Okay, first off--I'm majorly procrastinating on a major screenwriting assignment. I may be a little rage-like due to the fact that I'm stressed, but enough with the disclaimer. I do mean everything I type below.
My screenwriting professor is OBSESSED with Twilight, has been all semester. He constantly brings it up, tears it apart, praises it again. So I thought I would get in with the hip cool kids and watch it, partly inspired by him and partly inspired by, well, a South Park episode, but anyway...
What is this crap? The vampires SPARKLE LIKE DIAMONDS? That's why they don't go out during the day? I know the writer had to come up with something that would keep them in high school so she could have her sexual awakening premise with a teenage girl, but really.
Anyway, I mean it is a good story. Teenage girl is saved by vampire. She's hot, but doesn't quite fit in. He's dark, brooding, obsessed with her for unknown reasons. Her relationship with him gets her in all kinds of crazy trouble. She's from a broken home so naturally parents don't stand in the way of a love affair. We also attempt to teach abstinence by emphasizing that if things get too hot and heavy he'll turn evil and try to eat her. Hmm.... this sounds mighty fucking familiar.
Am I the only person that remembers the 7 seasons of Buffy the Vampire Slayer? Girls, this has been done before AND much, much better.
Here's the deal: writers need to teach girls that they should be able to save themselves. Get rid of all this powerful man to the rescue crap and throw girls a bone. The women in Twilight don't have the opportunity to kick the crap out of someone, even the vamps. The women vamps run around spreading Ella's scent around or having visions. Even at that they fail. They don't actually play a hand in physically protecting her.

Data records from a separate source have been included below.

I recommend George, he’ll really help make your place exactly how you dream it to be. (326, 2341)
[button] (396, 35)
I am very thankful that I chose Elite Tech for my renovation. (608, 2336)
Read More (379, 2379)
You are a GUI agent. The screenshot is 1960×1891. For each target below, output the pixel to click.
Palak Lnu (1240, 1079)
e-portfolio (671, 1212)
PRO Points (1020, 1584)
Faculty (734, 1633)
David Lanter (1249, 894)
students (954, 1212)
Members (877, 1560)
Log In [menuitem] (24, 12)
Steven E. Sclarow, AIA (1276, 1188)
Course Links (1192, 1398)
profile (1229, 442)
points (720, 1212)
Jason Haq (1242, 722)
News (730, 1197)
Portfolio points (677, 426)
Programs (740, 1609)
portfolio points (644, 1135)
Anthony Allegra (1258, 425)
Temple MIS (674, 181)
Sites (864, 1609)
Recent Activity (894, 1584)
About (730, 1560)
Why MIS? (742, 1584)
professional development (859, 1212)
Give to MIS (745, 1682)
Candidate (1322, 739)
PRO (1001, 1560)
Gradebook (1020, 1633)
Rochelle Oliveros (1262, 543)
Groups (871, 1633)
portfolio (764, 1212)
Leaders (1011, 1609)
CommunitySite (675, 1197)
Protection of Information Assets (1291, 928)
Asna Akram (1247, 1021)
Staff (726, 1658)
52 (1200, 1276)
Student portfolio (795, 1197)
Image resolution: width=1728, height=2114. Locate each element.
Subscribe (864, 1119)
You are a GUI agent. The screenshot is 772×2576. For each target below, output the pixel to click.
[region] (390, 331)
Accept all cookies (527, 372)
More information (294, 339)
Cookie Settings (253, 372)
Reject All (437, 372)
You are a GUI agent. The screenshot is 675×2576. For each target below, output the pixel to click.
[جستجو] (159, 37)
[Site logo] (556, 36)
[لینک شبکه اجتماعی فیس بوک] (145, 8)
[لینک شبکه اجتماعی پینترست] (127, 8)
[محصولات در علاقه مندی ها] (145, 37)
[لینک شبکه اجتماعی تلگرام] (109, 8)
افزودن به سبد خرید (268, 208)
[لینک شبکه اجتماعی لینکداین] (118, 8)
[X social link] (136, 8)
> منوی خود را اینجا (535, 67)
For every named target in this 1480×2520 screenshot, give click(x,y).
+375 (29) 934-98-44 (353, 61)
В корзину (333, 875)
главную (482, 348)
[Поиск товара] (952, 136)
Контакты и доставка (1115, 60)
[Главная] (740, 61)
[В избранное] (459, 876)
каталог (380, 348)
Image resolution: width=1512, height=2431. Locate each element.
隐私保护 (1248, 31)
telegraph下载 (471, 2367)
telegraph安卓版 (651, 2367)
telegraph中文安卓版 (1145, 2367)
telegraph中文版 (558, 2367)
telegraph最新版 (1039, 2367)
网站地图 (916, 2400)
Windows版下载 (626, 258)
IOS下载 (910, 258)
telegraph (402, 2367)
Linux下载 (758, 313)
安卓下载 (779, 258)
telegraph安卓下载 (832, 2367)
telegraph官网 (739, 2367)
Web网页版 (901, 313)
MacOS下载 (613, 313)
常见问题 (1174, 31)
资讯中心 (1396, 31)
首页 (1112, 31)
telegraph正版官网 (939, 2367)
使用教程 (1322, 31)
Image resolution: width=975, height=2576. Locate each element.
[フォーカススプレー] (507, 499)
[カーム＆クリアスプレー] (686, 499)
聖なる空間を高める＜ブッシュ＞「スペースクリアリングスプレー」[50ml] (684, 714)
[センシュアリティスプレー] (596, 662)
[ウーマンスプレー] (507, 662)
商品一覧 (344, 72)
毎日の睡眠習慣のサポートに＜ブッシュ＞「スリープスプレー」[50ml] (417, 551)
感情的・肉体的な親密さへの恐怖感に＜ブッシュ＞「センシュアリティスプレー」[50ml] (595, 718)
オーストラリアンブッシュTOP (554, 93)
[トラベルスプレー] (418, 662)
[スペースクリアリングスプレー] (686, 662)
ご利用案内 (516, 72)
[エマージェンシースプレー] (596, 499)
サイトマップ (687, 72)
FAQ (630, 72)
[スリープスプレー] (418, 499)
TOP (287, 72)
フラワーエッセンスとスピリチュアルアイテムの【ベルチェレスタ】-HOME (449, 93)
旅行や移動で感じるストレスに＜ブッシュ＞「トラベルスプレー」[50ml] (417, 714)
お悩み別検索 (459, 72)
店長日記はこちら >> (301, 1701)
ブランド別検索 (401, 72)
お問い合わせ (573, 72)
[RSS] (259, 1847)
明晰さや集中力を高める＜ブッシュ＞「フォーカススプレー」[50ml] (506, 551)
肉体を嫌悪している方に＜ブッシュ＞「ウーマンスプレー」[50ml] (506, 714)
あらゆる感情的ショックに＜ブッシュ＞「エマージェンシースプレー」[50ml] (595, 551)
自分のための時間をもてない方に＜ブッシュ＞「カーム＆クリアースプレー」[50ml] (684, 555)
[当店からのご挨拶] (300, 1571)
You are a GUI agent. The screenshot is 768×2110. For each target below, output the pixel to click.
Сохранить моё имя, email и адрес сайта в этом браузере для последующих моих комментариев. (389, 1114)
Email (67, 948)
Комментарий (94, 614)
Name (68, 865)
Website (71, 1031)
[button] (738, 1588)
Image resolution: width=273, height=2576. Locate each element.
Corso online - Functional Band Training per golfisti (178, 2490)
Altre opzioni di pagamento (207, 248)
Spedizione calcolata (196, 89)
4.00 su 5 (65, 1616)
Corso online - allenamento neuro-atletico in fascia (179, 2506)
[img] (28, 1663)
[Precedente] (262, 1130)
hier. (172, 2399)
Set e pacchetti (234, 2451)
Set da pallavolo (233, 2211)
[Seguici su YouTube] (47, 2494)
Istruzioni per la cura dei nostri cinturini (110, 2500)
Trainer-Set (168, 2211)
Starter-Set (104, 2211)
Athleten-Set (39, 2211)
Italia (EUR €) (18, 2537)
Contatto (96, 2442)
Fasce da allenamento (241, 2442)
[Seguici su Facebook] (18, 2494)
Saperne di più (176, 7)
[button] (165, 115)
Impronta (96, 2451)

Ella runs around praying that her lover will come save her life, which he does, multiple times (even from getting raped, because we know if she loses that V-card she's sunk). She is such a passive character when it comes to taking control of her own wants and desires. She doesn't even DARE to kiss him until he finally kisses her. I know the vampires have super powers and she doesn't, but she's entirely helpless.
At least Buffy kicked butt like very few characters before her. She was in charge of her life and her relationships, at least until the writers decided to pull her apart. She needed saving, but there was also mutually beneficial relationships with those who saved her. She didn't need "protecting" every moment, she was able to do it herself. She showed teenage girls to go after what you want and to save your own ass doing it.
Why this makes me angry is, teenage girls/boys are extremely impressionable. You can throw in feminist jargon all you want. Okay, that's a start. But face it, you're going to have girls daydreaming about having a mysterious vampire saving them. He's protecting them. They are passively waiting around for something to happen. The writers are aware of this, they try to counter it by having Ella spew some crap to her friend about asking a boy to the prom and being a strong woman. This is just covering their tracks. If they were actually interested in presenting a feminist film aimed at young girls they would have made Ella have some sort of superhero powers so she could do SOMETHING in the film other than be saved and driven around to places.
That said, I thought the Native American aspect to the film was interesting.